I have been looking into the charging PMIC and if you can tell it to stop charging at 80%, but it appears to be hard set at 4360mV where it goes into a trickle charge mode and runs the phone of the USB power.
The problem is two fold. For one thing we have a 2100mA battery, and the charger is 900mA, so a 0.5C charging is good for long term battery life, even better if you charge over USB at 500mA. But the discharge rate can be as high at 1000mA if you have all the bells and whistles on and things are hot to begin with. The typical usage with screen on is 200mA, maybe 400mA with WiFi, more with BT. But current increases greatly when both cores are over 1.5GHz.

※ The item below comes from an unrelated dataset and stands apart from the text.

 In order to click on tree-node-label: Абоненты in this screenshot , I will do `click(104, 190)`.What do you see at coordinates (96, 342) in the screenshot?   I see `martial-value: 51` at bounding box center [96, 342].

So the problem mostly seems to be the charging is reducing capacity by people going below 10% charge (if you graph the voltage you can see the tail off below about 15%) and charging above 80%. LiIon capacity is reduced by keep over 95F and also permanently reduced by draining to low voltage levels and also charging much above 4.2V and then holding the voltage there. I noticed the capacity after two weeks was reduced by 20% already.
And no, the thermal runaway is no longer a problem and I wouldn't mention it anymore. The battery self-protects, as well as the system is being very careful monitoring the thermals. Also, the CPU is throttled above 56C ( I believe)
But, I know in the PMIC controls you can disconnect the battery and run only on AC when plugged in. This would be ideal to leave charge the battery to 80% then stop charging it, and you could leave it plugged in at work or overnight without worrying about the battery capacity.